There is a global trend in the food manufacturing industry towards the development of convenient and good-tasting food with enhanced health benefits. The food industry is investing in Research and Development to find technical solutions to reduce the salt/sugar content, calorific value and to increase the nutritional value of processed food. There is a substantial potential for new foods using plant cell dispersions with healthier compositions and with no added stabilisers or thickeners. Functional plant cell wall particulate materials can offer opportunities to add value to by-products or waste streams from the primary production of fruits and vegetables (Di Giacomo and Taglieri 2009).

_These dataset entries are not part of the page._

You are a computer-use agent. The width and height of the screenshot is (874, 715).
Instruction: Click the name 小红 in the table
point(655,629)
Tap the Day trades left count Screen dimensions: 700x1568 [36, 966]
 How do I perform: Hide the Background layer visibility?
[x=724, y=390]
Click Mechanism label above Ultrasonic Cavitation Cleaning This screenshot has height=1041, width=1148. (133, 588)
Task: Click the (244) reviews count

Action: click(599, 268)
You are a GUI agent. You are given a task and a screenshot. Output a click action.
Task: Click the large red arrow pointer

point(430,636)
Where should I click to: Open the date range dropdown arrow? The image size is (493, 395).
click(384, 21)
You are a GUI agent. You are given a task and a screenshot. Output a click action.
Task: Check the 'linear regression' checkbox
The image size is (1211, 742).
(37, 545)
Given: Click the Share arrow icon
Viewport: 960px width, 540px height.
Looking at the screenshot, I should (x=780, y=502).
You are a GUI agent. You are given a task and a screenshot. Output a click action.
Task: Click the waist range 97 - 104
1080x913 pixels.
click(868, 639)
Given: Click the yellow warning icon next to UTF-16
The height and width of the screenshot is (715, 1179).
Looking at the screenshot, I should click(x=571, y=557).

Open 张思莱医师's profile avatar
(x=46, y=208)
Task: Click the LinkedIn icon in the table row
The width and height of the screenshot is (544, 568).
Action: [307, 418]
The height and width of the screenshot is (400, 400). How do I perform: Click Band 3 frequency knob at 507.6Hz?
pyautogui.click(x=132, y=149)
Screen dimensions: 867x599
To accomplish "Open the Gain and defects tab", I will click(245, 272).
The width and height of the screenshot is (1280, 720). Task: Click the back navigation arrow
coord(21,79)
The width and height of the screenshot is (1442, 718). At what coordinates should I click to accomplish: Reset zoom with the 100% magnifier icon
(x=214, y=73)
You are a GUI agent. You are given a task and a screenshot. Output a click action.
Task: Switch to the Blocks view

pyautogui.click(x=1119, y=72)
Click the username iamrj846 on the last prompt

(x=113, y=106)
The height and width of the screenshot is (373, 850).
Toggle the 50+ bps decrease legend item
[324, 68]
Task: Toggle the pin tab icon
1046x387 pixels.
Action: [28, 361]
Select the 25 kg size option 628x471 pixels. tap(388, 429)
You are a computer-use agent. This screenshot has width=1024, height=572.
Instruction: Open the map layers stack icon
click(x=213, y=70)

A large proportion of foods containing plant-based materials, such as tomato sauce, homogenous vegetable soups and dips, rely on interactions between plant cell particles to impart the desired rheological properties, product texture and related sensory properties. The rheological properties of plant particle dispersions are determined by the particle shape, size and distribution; particle concentration and deformability and hydrodynamic forces arising from the relative motion of particles in the surrounding fluid (Pabst et al. 2006; Genovese et al. 2007; Ortega-Rivas 2009). For example, in a concentrated form such as tomato paste, the viscosity of the system is largely controlled by the deformability of close-packed particles (Yoo and Rao 1994; Valencia et al. 2003). Rheological properties of rehydrated cell wall particles prepared from apple and carrot have also been reported (Vetter and Kunzek 2003; Schalow and Kunzek 2004; Pickardt et al. 2004). In a diluted system, the viscosity is primarily determined by the volume fraction of particle, spatial distance and neighbouring particle interactions (Evans and Lips 1990). In addition, the solubilisation of cell wall polymeric material and softening of cell walls as a function of temperature may also affect the viscosity and flow behaviour of the dispersion. Due to the irregular shape and the elasticity of the plant cell wall particles, they can interact at relatively low critical concentrations above which particle networks can be formed (Bayod et al. 2008). These networks show soft solid-like behaviour and exhibit a yield stress.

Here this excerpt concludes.